Finding Zeros of a Polynomial Function - Problem 3
We're finding the zero as a polynomial functions, let’s try a harder example a fifth degree polynomial x to the fifth plus x to the fourth minus 5x cubed minus 15x² minus 16x minus 6. Now remember we only start by using the rational root’s theorem to find potential zeros.
And that means I have to look at top integer factors of the leading coefficient, plus or minus 1, and integer factors of the constant plus or minus 1, plus or minus 2, plus or minus 3 plus or minus 6. And they form fractions of these over these so I get plus or minus 1, plus or minus 2, plus or minus 3 and plus or minus 6 all over plus or minus 1. So basically these numbers in the numerator these are the numbers I had to check as potential zeros.
Now usually I start with 1 and -1 because they are so easy to do arithmetically. And I want to show you a trick. You can always tell if 1 is a 0 of a polynomial if the coefficients add to 0. Why would that be? Well if you plug 1 is not a polynomial you get 1 over fifth, 1 to the fourth, -5 times 1 all these x terms are going to become 1. So you have 1 ,1 -5, -15, -16, -6.
So you can see that I’m going to get 1 plus 1, 2 and then minus just a bunch of stuff. It’s not going to end up being 0 so 1 is not going to work as a 0. Let’s try -1.
So I use synthetic division to check the rest of these numbers. I write my coefficients 1, 1, -5 , -15, -16 and -6. I bring the 1 down and I multiply add, and multiply, add and multiply, I get -10 adding I multiply, add I get -6, and multiply I get 6. -6 and 6 is 0. Now this is going to be f of -1, I found a 0. -1 is a 0 and that means that x plus 1 is a factor. Now what’s the other factor?

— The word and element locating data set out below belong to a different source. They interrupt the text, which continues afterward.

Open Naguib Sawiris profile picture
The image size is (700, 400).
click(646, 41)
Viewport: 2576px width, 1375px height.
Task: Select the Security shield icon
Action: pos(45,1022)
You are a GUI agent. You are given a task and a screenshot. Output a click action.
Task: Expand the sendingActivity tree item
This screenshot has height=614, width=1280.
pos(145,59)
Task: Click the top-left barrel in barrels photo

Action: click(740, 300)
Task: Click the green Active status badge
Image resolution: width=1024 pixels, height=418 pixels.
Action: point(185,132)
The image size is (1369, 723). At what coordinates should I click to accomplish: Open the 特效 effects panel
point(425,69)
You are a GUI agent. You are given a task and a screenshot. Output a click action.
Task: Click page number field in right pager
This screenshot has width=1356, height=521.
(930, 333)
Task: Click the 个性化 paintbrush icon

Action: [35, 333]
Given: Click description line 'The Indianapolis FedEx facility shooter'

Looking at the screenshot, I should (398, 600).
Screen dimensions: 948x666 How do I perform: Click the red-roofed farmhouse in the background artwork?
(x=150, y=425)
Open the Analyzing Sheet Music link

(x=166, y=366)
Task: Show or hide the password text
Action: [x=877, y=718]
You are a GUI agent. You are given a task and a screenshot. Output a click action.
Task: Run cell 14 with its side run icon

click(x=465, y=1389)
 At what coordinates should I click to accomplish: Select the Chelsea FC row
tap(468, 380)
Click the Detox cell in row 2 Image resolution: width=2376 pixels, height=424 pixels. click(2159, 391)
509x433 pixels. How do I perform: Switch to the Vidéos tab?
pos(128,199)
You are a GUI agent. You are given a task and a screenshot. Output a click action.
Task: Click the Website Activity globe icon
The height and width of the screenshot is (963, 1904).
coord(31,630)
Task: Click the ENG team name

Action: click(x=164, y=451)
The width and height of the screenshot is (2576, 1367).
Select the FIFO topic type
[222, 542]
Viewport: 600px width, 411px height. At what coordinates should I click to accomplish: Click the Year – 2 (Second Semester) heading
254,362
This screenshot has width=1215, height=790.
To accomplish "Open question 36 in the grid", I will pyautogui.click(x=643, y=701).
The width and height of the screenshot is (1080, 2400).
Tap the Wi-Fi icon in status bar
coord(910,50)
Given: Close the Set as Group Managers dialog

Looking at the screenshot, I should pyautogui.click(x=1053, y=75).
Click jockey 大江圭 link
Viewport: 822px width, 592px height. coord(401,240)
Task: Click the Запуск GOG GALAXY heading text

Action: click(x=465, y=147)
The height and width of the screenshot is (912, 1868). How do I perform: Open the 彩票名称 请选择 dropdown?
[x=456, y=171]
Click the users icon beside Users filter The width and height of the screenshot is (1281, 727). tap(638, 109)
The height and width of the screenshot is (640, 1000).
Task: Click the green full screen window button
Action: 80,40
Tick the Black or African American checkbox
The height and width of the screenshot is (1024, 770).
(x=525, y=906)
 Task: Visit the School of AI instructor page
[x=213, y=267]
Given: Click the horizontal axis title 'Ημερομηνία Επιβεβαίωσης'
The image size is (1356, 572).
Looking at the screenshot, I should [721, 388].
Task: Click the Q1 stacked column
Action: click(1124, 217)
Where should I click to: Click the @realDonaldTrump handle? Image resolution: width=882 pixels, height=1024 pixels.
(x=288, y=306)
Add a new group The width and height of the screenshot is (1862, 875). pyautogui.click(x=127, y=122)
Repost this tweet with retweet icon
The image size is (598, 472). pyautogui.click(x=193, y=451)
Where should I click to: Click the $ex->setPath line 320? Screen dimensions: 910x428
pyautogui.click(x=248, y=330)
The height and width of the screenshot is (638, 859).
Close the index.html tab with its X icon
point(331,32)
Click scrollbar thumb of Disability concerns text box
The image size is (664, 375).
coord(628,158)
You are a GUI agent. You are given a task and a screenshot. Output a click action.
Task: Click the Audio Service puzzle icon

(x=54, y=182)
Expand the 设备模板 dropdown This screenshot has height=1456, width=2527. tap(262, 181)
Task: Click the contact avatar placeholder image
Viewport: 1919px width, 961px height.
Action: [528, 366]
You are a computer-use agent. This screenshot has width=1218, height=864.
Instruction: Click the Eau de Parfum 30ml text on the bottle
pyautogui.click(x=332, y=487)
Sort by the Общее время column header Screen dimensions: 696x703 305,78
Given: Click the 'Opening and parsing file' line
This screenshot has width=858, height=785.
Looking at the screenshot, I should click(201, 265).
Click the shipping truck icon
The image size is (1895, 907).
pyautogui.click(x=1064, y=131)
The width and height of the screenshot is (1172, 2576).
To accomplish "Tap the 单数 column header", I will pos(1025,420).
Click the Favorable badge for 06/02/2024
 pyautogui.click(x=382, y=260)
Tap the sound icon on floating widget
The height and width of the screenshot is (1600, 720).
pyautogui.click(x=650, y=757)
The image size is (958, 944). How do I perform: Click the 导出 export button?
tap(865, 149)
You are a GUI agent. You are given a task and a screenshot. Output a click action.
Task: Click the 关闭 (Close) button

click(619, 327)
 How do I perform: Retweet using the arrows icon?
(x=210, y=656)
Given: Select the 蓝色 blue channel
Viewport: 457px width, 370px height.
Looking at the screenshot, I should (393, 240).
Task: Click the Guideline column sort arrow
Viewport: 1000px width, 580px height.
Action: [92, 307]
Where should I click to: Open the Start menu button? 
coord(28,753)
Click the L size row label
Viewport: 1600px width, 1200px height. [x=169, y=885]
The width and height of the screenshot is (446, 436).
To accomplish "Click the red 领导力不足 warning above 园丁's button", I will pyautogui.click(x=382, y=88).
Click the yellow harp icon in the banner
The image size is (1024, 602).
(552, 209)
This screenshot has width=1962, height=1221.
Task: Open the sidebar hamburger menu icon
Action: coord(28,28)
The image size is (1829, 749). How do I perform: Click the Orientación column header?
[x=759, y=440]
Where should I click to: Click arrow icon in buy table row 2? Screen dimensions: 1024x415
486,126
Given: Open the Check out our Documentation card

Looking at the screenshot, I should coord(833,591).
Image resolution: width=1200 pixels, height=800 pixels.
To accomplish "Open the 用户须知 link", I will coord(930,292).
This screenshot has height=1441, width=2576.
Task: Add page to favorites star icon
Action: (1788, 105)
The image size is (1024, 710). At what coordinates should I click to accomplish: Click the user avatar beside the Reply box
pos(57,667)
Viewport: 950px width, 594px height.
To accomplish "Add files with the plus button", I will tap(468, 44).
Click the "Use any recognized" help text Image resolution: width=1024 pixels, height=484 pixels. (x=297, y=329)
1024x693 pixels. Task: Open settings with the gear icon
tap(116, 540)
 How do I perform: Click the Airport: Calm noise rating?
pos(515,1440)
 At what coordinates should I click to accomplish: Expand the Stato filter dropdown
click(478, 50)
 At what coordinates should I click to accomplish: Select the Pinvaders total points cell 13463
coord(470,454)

Well it comes from the reduced polynomial here. It's x to the, well what is this constant x, x², x cubed, x to the fourth minus 5x² minus 10x minus 6. Now I have to search in this reduced polynomial for the remaining 0’s,so let’s take a look. And by the way we haven’t changed what is happening in an example yet but it is conceivable that -1 could be a 0 more than once just as it's conceivable that x plus 1² could be a factor of this polynomial. So let’s check that.
1, 0, -5, -10, -6, I bring the 1 down and multiply add, and multiply, add and multiply, I get -6 times -1 is 6 and it does work, it works again. So -1 is 0 twice and that means that x plus 1 is a factor twice. So we have x plus 1² and the remaining factor is this reduced polynomial; x³ minus x² minus 4x minus 6. And it’s here that we'll look for the remaining 0’s.
Now we are looking at these numbers, we've tried plus and minus 1, let’s try 2. Here are my coefficients 1, -1 -4 and -6. We bring the 1 down and multiply, add and multiply, add and multiply and it doesn’t work, -10. So that means when I plug 2 into this polynomial I get -10. It's not a zero that’s okay, let’s keep looking.
Let’s try 3. Same polynomial 1, -1, -4, -6, bring the 1 down and multiply, add and multiply, add and multiply and I get -6 plus 6, 0. So 3 is a 0 of this polynomial and that means x minus 3 is a factor and what’s left is x² plus 2x plus 2.
Now it’s always refreshing when you finally get down to the quadratic because it’s easy to find the zeros of the quadratic, use the quadratic formula. X equals -b that’s -2, plus or minus the square root of b² that’s 4, minus 4ac, a and c are 1 and 2, so 4 times 1 times 2, 8, all over 2a, which is just 2 in this case. We have -2 plus or minus, 4 minus 8 is -4 and the square root of that is 2i it's imaginary, all over 2.
So I get -1 plus or minus i. These are my remaining zero’s. Epic problem, we’ve got -1 is a zero twice, you don't have to write it twice, 3, -1 plus i and -1 minus i. Those are the zeros of my quintic polynomial.